目玉となるのが、世界から出展されるパビリオン。なかでも、万博のテーマとなっている「いのちの輝きプロジェクト」。

 映画監督の河瀬直美氏、メディアアーティストの落合陽一氏ら8人が手掛ける計画だ。しかし、万博の中心となるテーマ館のパビリオン建設の入札が不調となり、工事にとりかかれない事態になっている。

 また「大催事場」「迎賓館」も落札はなく、日本国際博覧会協会のホームページには、昨年に一般競争入札となった工事10件が不調と書かれている。

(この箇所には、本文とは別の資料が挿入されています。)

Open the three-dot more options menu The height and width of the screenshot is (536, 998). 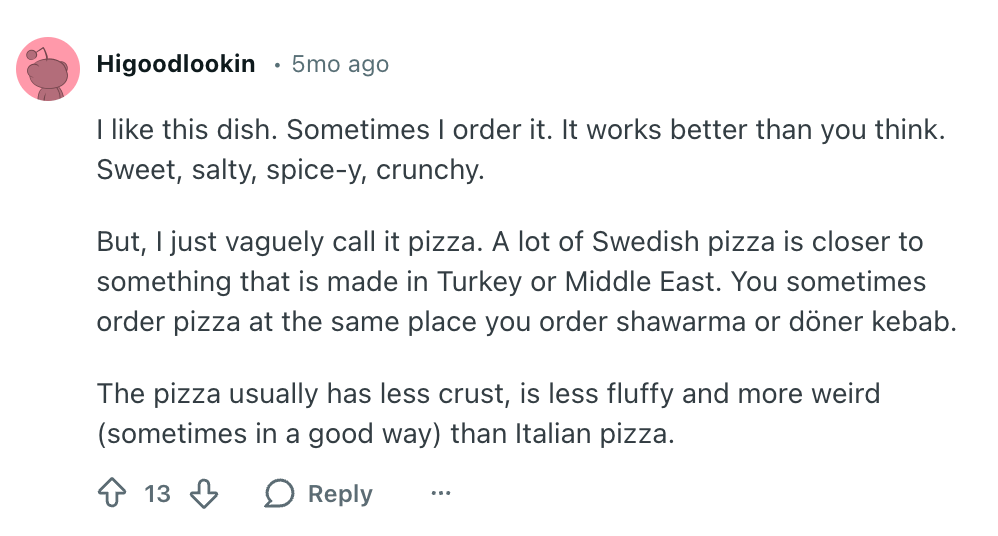(440, 494)
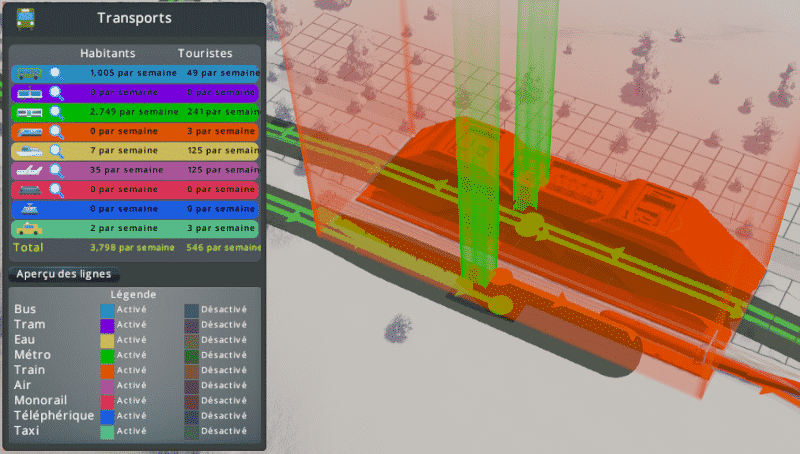Open the Aperçu des lignes button
The image size is (800, 454).
pos(65,274)
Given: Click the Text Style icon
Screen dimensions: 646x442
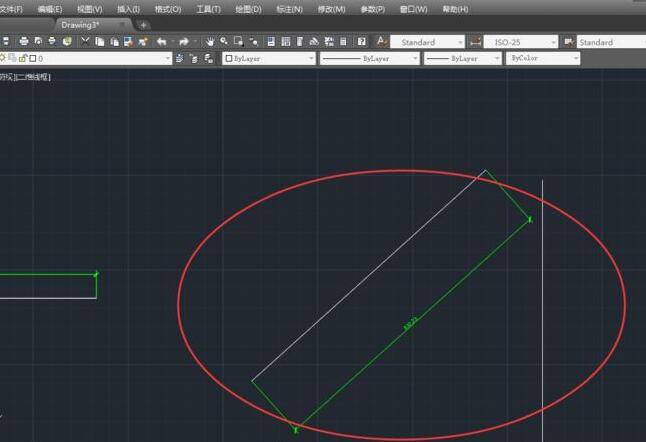Looking at the screenshot, I should tap(381, 42).
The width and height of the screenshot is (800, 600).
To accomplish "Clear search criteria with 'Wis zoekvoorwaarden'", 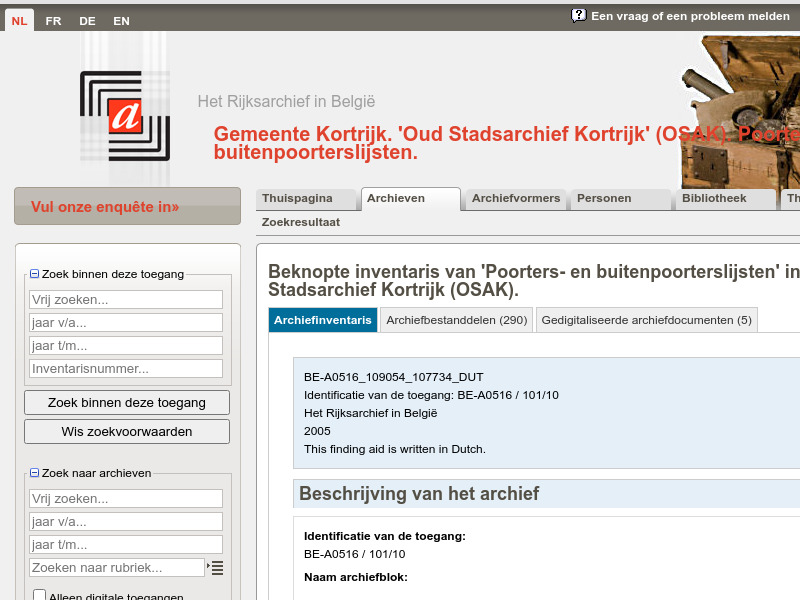I will point(126,431).
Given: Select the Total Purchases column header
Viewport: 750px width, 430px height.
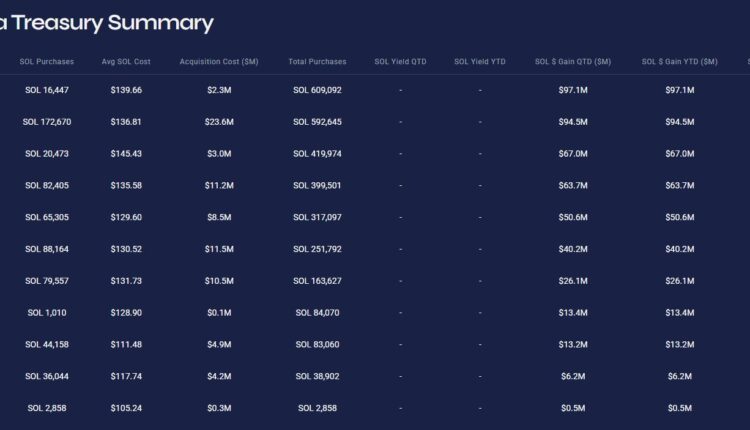Looking at the screenshot, I should point(317,62).
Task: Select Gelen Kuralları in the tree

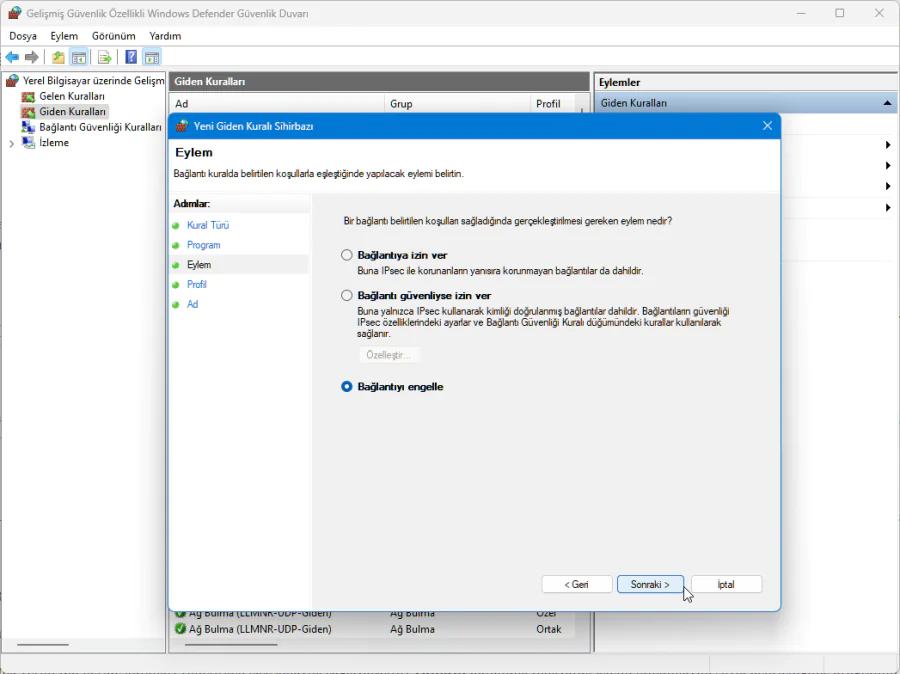Action: (x=71, y=96)
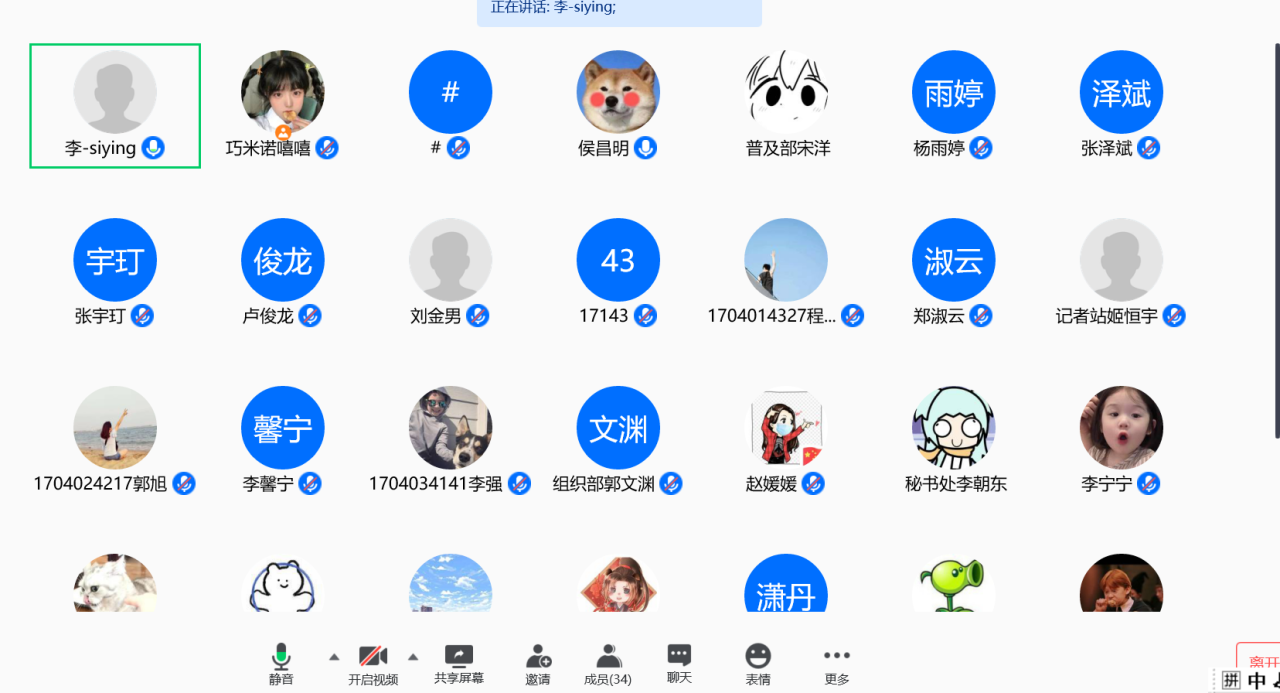Open the 表情 emoji reactions
Viewport: 1280px width, 693px height.
tap(758, 663)
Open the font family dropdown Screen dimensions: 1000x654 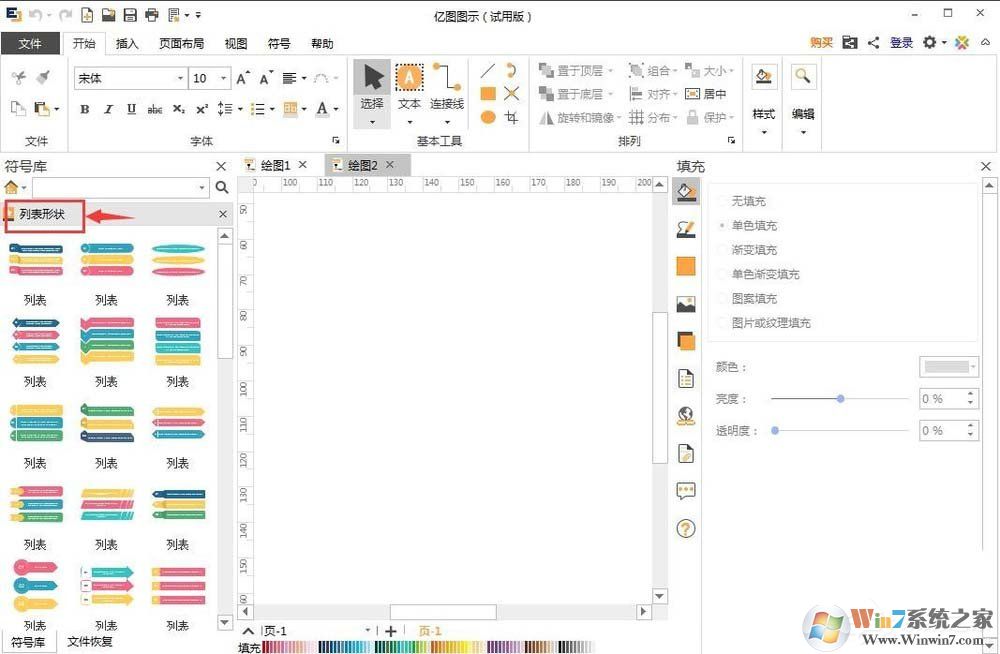pos(180,77)
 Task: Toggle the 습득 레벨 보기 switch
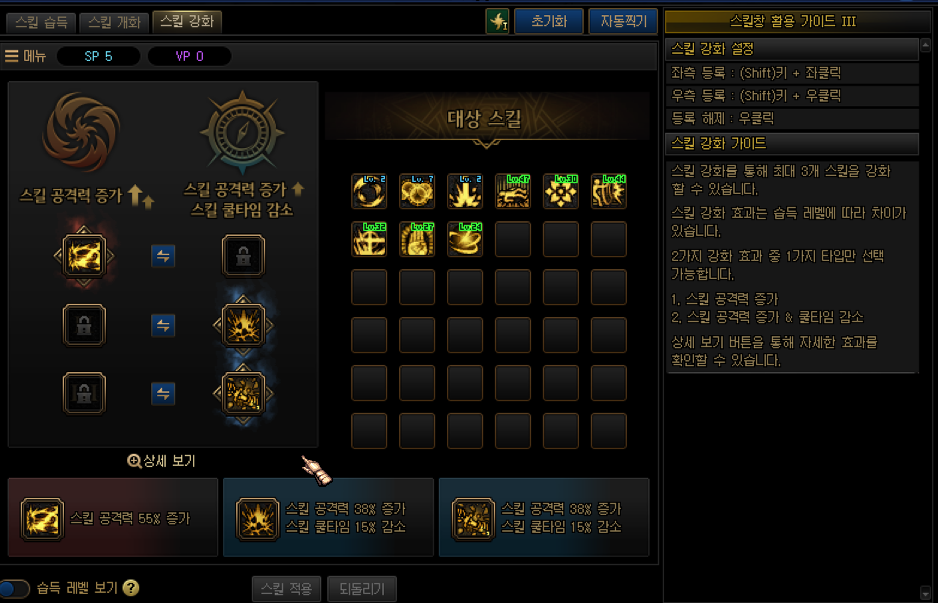pyautogui.click(x=14, y=589)
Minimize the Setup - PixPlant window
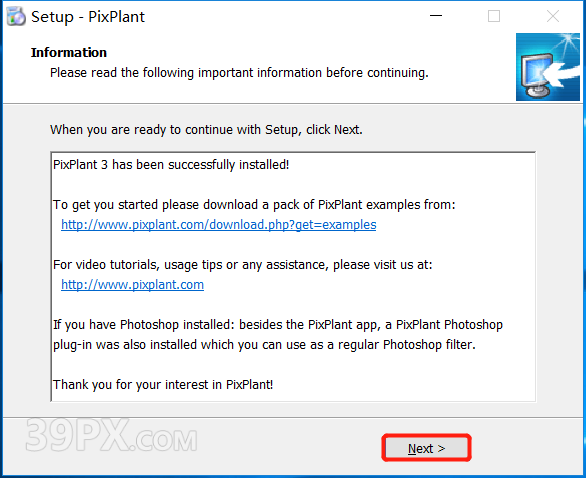 point(436,16)
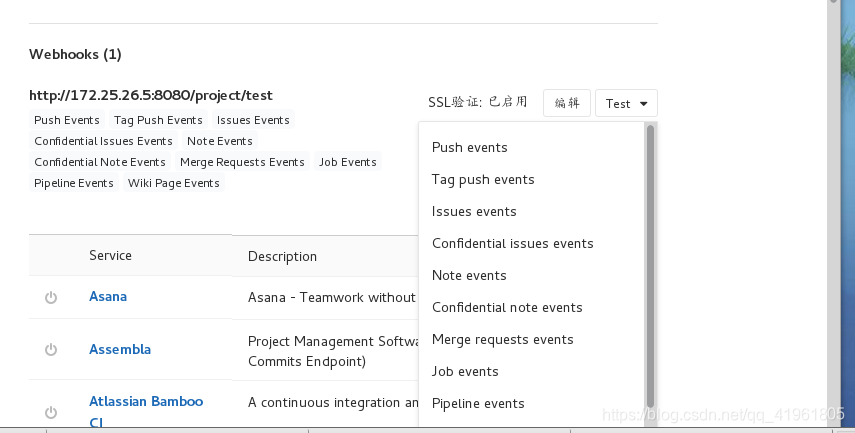Image resolution: width=855 pixels, height=433 pixels.
Task: Click the Asana service power status icon
Action: tap(50, 297)
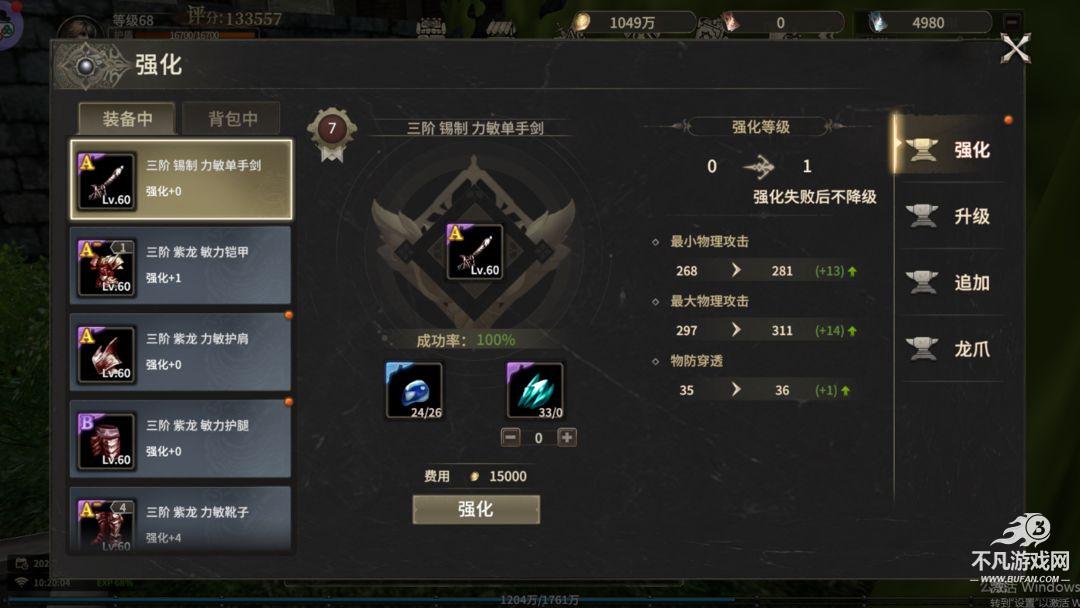Close the 强化 panel with X
Screen dimensions: 1080x608
[x=1015, y=49]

 すでに万博関連工事を受注している大手ゼネコンの幹部は不調の理由を「2025年に万博開催ですよね。もう2年しかないわけです。それに万博のパビリオンというのはわかりやすく言うと、世界に一つしかなく、なおかつ高いクオリティーのものを建設しなければならない。ある程度の規格が決まっているマンションやビルなどと違い、複雑です。万博のホームページに、河瀬さんや落合さんらのパビリオンのイメージが掲載されていますが、あれを見るだけで二の足を踏みます。もちろん費用は高くなります。おまけに、ウクライナ情勢や世界的なコロナ禍で資材の高騰が続いている。日本国際博覧会協会から出ている値段ではまったく利益がとれません」

 と説明し、こうも話した。

「業種はまったく違いますが、東京オリンピック・パラリンピックで汚職事件がありました。広告会社が仕切ってまとめる。昔ならわれわれの業界も大手ゼネコンがまとめて“調整”なんてことはありました。けど、あの事件を見ると、そんなことはできません。それに万博の会場建設費の上限は決まっていますからね」

 と業界の裏事情を打ち明ける。

 万博の会場建設費は1850億円。国、大阪府・市、経済界が3分の1ずつ拠出することになっている。

 松井市長は、

「もともと厳しめに見積もって入札をかけていた。1850億円の上限を維持するために必死でコストをおさえる努力をしている。それがあるから不調なのかもしれない。高い品質のものを安く、1850億円の総予算におさまるように、お互いが知恵を振り絞ってやっている」

 と説明する。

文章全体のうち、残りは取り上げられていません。